“Nossa, você vai viajar sozinha pra esse lugar? Não tem medo?”; ou: “Mulher viajando sozinha… Sei!”; foram alguns dos comentários que ouvi quando decidi ir ao Caraça passar uma semana.
Lembrava vagamente desse nome dos obrigatórios livros de literatura brasileira da escola, quando um pai autoritário ameaçava o filho desobediente: “Te meto no Caraça!”. Não sabia, na época, o que era o Caraça e só fiquei sabendo mesmo ao entrar por acaso no site do Santuário, em julho deste 2016.
A decisão de viajar foi imediata: alguma coisa ali me atraiu, muito além das paisagens exuberantes ou da possibilidade de ver de perto um lobo-guará. Fiz a reserva e consegui somente para setembro!
Ficaram em São Paulo trabalho, marido, mãe idosa, dois cachorros e o final de um longo e difícil período de perdas e lutas, durante o qual viajar era só um sonho.

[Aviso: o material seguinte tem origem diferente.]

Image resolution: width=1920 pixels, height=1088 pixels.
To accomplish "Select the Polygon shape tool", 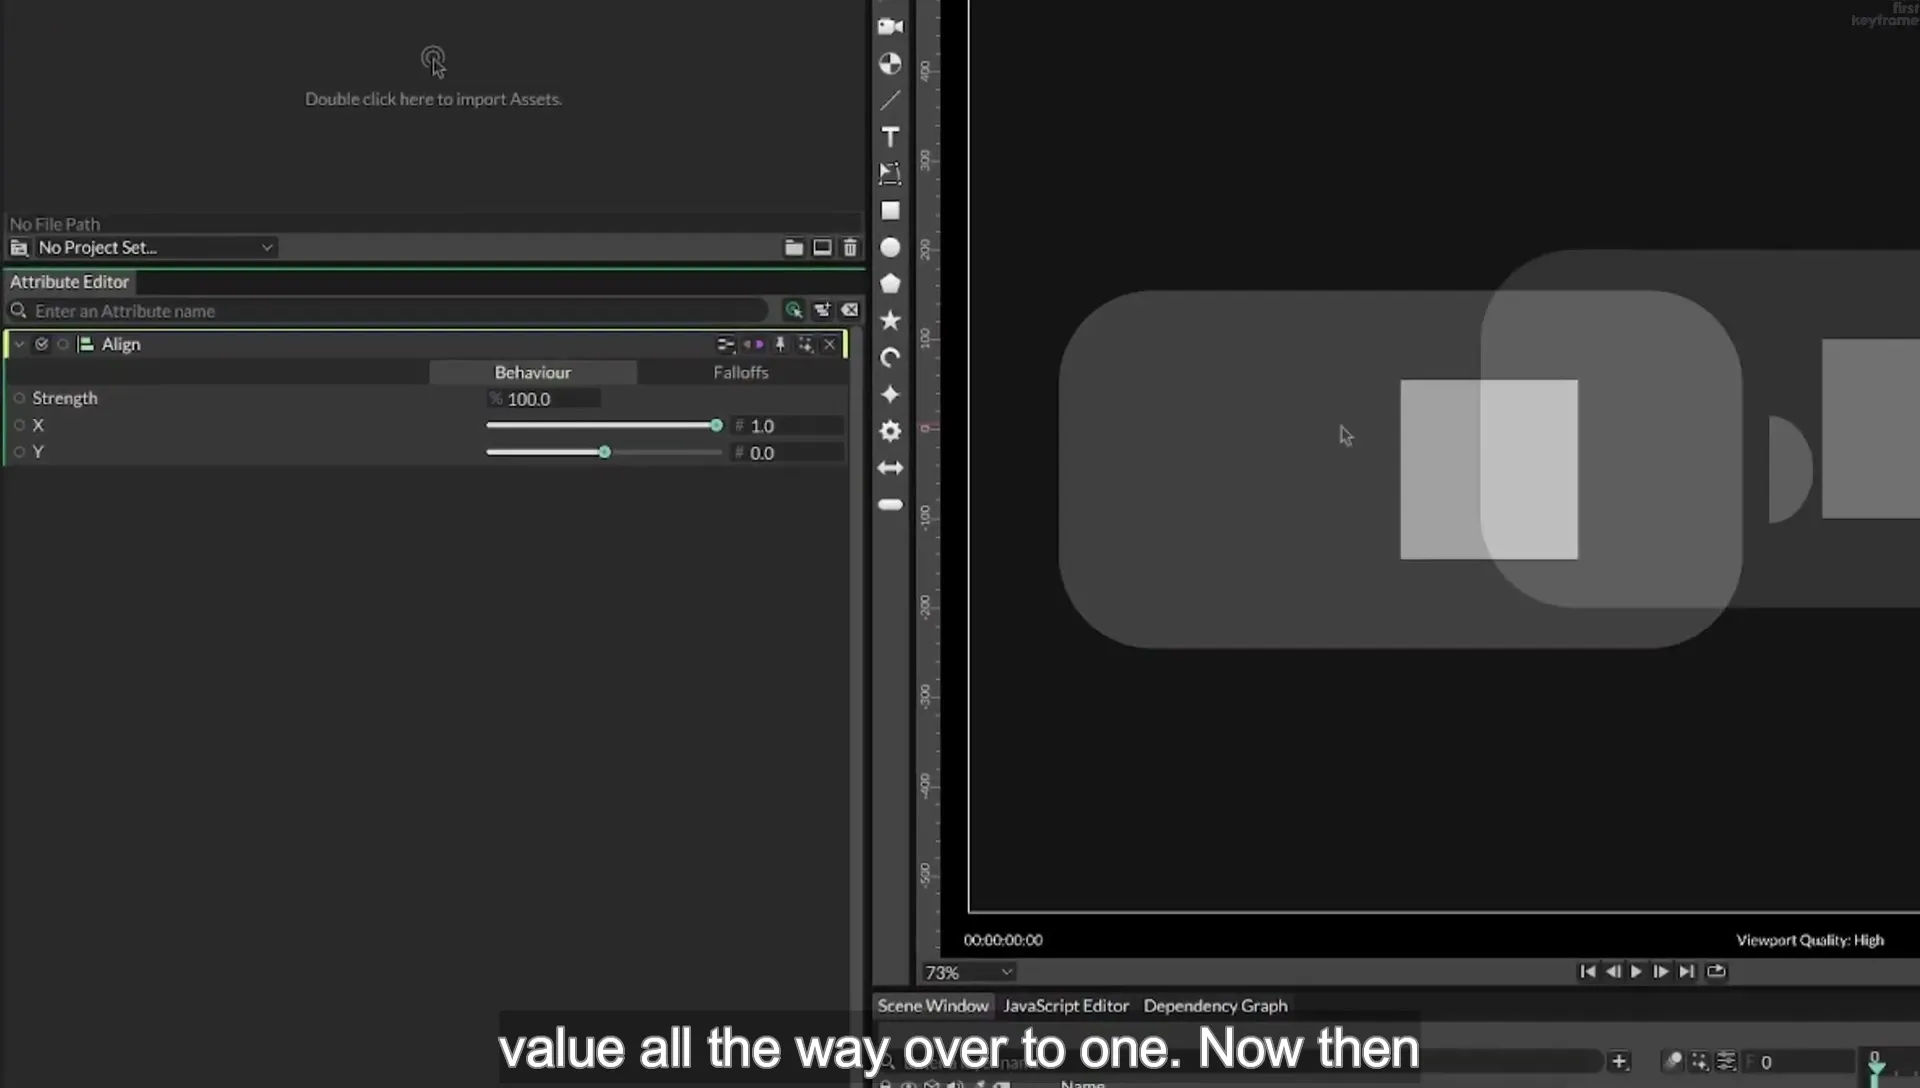I will pos(890,284).
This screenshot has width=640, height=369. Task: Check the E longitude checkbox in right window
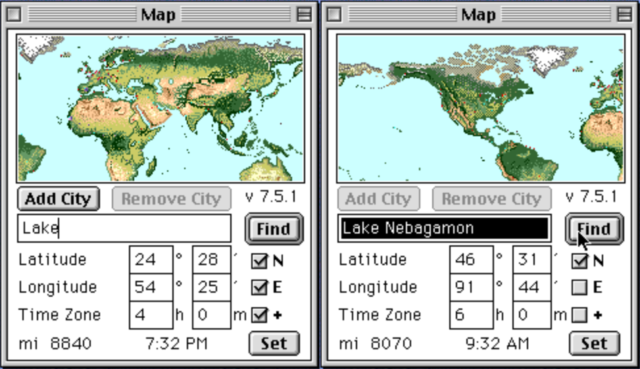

A primeira imagem que o Caraça parece provocar em muita gente é a de um lugar rígido, com muitas regras, horários e padres citando trechos da Bíblia e fiscalizando os hóspedes. Nada disso. Se o senso comum acredita que relaxamento e diversão precisam de barulho, tumulto, consumo e tecnologia 24 horas por dia, o Caraça vai na contramão disso tudo e oferece essa felicidade simples que não se reconhece à primeira vista. Uma felicidade quase invisível, que não ostenta nem provoca inveja em ninguém (e isso só vê quem tem olhos de ver).
Bom, de manhã, lá estava eu, fazendo meu próprio pão com ovo em um fogão a lenha, acompanhado de suco verde, café, leite, bolos caseiros, geleias e pães de queijo deliciosos. No almoço e no jantar, comida caseira variada e da boa, e quem, como eu, não passa sem um docinho, vai se acabar com doce de leite, de abóbora ou arroz-doce, e ainda passar na lojinha para levar alguns pra casa…
No Caraça há missa todos os dias e eu me vi participando delas todos os dias também. Missa leve, com alegria e bom humor, uma pequena dose diária de reflexão espiritual, de um encontro que costuma se perder em meio a tantas distrações da vida.
O guará, então, é um espetáculo à parte e nenhum relato vai ser fiel à experiência de vê-lo ao vivo, bem de pertinho, subindo a escadaria da igreja, à noite, imponente e elegante – tive a sorte de vê-lo nos quatro dias de hospedagem. Impactante. Emocionante.
Então, a vida no Caraça é comer, rezar e… esperar o lobo-guará? É isso também, além da paisagem deslumbrante, das trilhas e cachoeiras, da variedade enorme de pássaros, dos esquilos, antas e cachorros do mato, da vista linda da Ala do Santuário – experimente contemplar o amanhecer de seu quarto, naquele momento raro e precioso do silêncio que permite ouvir Deus. A gente fala e pensa demais e não consegue escutar ninguém nunca. Nosso pensamento é muito limitado para alcançar coisas que só são compreendidas quando são sentidas.
Dizem que não há um caminho para a paz: a paz é o caminho. Eu digo que o Caraça é, sim, desses inspiradores caminhos a percorrer que facilitam o encontro com Deus, ou consigo mesmo, ou como cada um queira chamar esse cantinho sagrado que habita cada um de nós e com que, quando acessamos, entendemos finalmente o significado das palavras antes vazias das religiões.
Gratidão e alegria. Esses são meus sentimentos na volta do Santuário. Gratidão aos funcionários atenciosos, aos padres Wilson e Lauro (obrigada, padre Lauro, especialmente pela conversa sobre a difícil equação “ativismo por direitos dos excluídos x assistencialismo”: fui em busca exatamente das palavras simples e sábias que sabia que ia ouvir). Alegria pelo encontro animado com outros viajantes – o Caraça tem gente de todo tipo, de todos os lugares do mundo, prato cheio para quem, como eu, adora uma conversa e foi embora nos mais variados temas que me apresentavam, das espécies de pássaros fotografadas pelo alemão ornitólogo ao programa de TV, passando por dicas de montanhismo, a máfia dos planos de saúde no país, práticas budistas e a perigosa discussão do momento atual da política brasileira. E muitas delas muito bem acompanhadas de uma cerveja, um chopp ou um vinho, que deixam a coisa toda ainda melhor, né, minha gente?
Até muito breve, Caraça. Recebi muito nesta viagem. Deixo aqui a todos uma pequena retribuição em forma de desejos de paz, luz, amor.